(Beginning of Excerpted data)

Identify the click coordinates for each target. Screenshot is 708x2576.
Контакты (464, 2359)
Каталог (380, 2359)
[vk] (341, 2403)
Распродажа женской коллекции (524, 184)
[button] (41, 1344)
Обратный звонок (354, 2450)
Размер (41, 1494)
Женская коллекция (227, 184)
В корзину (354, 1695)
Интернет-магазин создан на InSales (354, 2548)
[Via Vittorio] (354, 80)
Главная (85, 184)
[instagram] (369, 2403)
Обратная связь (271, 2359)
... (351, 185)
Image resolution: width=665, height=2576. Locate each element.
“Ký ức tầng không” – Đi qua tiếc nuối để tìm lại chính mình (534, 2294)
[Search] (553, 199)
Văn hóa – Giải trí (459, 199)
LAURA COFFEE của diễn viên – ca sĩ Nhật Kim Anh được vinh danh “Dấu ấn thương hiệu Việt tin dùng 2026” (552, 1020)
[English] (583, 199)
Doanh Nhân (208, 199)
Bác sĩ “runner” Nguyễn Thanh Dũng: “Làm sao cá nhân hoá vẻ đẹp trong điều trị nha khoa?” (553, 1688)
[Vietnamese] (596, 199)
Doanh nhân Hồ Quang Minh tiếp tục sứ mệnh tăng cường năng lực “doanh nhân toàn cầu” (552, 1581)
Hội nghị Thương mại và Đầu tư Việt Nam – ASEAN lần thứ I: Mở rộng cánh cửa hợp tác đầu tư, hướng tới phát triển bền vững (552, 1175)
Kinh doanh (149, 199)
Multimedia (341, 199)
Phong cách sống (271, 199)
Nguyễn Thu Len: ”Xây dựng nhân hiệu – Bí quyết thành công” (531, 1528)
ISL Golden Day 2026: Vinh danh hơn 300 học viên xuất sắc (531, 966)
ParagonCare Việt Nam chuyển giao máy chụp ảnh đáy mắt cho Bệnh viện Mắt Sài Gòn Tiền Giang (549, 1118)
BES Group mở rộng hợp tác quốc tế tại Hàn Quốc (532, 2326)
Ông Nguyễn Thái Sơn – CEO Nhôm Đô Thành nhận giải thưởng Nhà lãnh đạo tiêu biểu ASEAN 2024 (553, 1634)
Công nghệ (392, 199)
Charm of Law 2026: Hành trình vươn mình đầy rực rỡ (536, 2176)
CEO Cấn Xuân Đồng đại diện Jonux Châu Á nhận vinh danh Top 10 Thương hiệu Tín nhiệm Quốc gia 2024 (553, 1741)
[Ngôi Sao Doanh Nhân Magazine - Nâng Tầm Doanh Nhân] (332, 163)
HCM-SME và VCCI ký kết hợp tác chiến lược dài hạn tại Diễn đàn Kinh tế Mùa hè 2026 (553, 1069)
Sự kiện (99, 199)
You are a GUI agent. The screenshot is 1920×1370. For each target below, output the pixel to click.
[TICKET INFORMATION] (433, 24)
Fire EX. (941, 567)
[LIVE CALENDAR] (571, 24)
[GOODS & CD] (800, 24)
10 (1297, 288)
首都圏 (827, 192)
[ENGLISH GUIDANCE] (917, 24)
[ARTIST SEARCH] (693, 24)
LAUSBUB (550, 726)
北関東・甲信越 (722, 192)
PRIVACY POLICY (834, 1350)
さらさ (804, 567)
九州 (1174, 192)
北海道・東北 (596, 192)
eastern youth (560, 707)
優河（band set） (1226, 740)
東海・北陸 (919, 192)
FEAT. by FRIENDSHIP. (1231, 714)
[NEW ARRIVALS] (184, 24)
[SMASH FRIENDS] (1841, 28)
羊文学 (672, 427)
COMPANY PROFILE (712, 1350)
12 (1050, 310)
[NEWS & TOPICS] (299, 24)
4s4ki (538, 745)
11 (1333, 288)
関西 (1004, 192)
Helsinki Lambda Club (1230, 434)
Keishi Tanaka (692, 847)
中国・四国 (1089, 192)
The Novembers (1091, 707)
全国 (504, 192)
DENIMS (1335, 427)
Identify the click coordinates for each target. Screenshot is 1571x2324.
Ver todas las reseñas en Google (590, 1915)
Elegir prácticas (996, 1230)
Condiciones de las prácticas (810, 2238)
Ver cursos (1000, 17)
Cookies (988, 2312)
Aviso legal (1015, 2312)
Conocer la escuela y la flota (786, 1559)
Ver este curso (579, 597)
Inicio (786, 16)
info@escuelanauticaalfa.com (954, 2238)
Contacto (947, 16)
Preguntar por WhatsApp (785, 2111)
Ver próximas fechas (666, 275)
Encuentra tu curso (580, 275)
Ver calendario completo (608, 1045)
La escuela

(End of Excerpted data)

#### [Brief]
Your output should be the listing's lines, exact and complete, from its first line to the line that contains "Главная (85, 184)", inclusive.

#### [Result]
Identify the click coordinates for each target. Screenshot is 708x2576.
Контакты (464, 2359)
Каталог (380, 2359)
[vk] (341, 2403)
Распродажа женской коллекции (524, 184)
[button] (41, 1344)
Обратный звонок (354, 2450)
Размер (41, 1494)
Женская коллекция (227, 184)
В корзину (354, 1695)
Интернет-магазин создан на InSales (354, 2548)
[Via Vittorio] (354, 80)
Главная (85, 184)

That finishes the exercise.